*** Opening Supplied data ***

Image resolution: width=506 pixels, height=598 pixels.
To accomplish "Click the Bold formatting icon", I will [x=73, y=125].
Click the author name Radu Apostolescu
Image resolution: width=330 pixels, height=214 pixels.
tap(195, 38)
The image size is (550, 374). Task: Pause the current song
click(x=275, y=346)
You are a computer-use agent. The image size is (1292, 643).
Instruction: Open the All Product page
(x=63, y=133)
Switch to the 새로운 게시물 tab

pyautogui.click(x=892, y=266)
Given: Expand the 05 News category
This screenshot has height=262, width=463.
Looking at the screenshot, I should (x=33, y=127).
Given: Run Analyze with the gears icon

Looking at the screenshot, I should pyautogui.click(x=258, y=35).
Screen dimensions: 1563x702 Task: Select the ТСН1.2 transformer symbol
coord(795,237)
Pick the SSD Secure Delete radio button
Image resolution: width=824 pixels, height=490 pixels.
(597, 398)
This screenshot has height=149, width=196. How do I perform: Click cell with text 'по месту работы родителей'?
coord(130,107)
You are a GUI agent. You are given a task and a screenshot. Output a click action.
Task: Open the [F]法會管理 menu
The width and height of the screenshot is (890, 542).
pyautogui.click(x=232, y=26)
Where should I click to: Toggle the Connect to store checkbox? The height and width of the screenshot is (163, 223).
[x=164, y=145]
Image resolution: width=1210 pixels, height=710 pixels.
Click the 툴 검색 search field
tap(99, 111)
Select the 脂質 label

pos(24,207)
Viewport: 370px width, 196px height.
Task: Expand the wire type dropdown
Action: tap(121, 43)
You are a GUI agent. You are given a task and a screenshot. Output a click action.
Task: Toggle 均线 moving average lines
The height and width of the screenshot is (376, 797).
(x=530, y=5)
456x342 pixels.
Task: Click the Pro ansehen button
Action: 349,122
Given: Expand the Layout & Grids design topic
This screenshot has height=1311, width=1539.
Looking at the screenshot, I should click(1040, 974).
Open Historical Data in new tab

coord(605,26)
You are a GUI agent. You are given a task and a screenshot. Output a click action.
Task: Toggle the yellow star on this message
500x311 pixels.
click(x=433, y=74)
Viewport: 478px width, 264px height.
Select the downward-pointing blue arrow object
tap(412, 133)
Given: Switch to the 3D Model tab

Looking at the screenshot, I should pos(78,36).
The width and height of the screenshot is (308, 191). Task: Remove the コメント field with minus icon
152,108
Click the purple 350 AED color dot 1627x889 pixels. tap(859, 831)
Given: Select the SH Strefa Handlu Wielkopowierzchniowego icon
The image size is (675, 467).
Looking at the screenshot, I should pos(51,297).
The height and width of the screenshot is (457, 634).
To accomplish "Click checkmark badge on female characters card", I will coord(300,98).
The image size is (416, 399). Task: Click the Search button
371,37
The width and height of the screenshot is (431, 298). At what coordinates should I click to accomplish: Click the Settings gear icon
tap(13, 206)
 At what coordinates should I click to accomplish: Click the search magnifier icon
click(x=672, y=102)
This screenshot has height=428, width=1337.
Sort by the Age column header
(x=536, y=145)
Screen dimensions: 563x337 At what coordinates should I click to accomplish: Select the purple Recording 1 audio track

*** Closing Supplied data ***

### Prompt
Reproduce each entry above character for character.

### Problem solution
Image resolution: width=506 pixels, height=598 pixels.
To accomplish "Click the Bold formatting icon", I will [x=73, y=125].
Click the author name Radu Apostolescu
Image resolution: width=330 pixels, height=214 pixels.
tap(195, 38)
The image size is (550, 374). Task: Pause the current song
click(x=275, y=346)
You are a computer-use agent. The image size is (1292, 643).
Instruction: Open the All Product page
(x=63, y=133)
Switch to the 새로운 게시물 tab

pyautogui.click(x=892, y=266)
Given: Expand the 05 News category
This screenshot has height=262, width=463.
Looking at the screenshot, I should (x=33, y=127).
Given: Run Analyze with the gears icon

Looking at the screenshot, I should pyautogui.click(x=258, y=35).
Screen dimensions: 1563x702 Task: Select the ТСН1.2 transformer symbol
coord(795,237)
Pick the SSD Secure Delete radio button
Image resolution: width=824 pixels, height=490 pixels.
(597, 398)
This screenshot has height=149, width=196. How do I perform: Click cell with text 'по месту работы родителей'?
coord(130,107)
You are a GUI agent. You are given a task and a screenshot. Output a click action.
Task: Open the [F]法會管理 menu
The width and height of the screenshot is (890, 542).
pyautogui.click(x=232, y=26)
Where should I click to: Toggle the Connect to store checkbox? The height and width of the screenshot is (163, 223).
[x=164, y=145]
Image resolution: width=1210 pixels, height=710 pixels.
Click the 툴 검색 search field
tap(99, 111)
Select the 脂質 label

pos(24,207)
Viewport: 370px width, 196px height.
Task: Expand the wire type dropdown
Action: tap(121, 43)
You are a GUI agent. You are given a task and a screenshot. Output a click action.
Task: Toggle 均线 moving average lines
The height and width of the screenshot is (376, 797).
(x=530, y=5)
456x342 pixels.
Task: Click the Pro ansehen button
Action: 349,122
Given: Expand the Layout & Grids design topic
This screenshot has height=1311, width=1539.
Looking at the screenshot, I should click(1040, 974).
Open Historical Data in new tab

coord(605,26)
You are a GUI agent. You are given a task and a screenshot. Output a click action.
Task: Toggle the yellow star on this message
500x311 pixels.
click(x=433, y=74)
Viewport: 478px width, 264px height.
Select the downward-pointing blue arrow object
tap(412, 133)
Given: Switch to the 3D Model tab

Looking at the screenshot, I should pos(78,36).
The width and height of the screenshot is (308, 191). Task: Remove the コメント field with minus icon
152,108
Click the purple 350 AED color dot 1627x889 pixels. tap(859, 831)
Given: Select the SH Strefa Handlu Wielkopowierzchniowego icon
The image size is (675, 467).
Looking at the screenshot, I should pos(51,297).
The height and width of the screenshot is (457, 634).
To accomplish "Click checkmark badge on female characters card", I will coord(300,98).
The image size is (416, 399). Task: Click the Search button
371,37
The width and height of the screenshot is (431, 298). At what coordinates should I click to accomplish: Click the Settings gear icon
tap(13, 206)
 At what coordinates should I click to accomplish: Click the search magnifier icon
click(x=672, y=102)
This screenshot has height=428, width=1337.
Sort by the Age column header
(x=536, y=145)
Screen dimensions: 563x337 At what coordinates should I click to accomplish: Select the purple Recording 1 audio track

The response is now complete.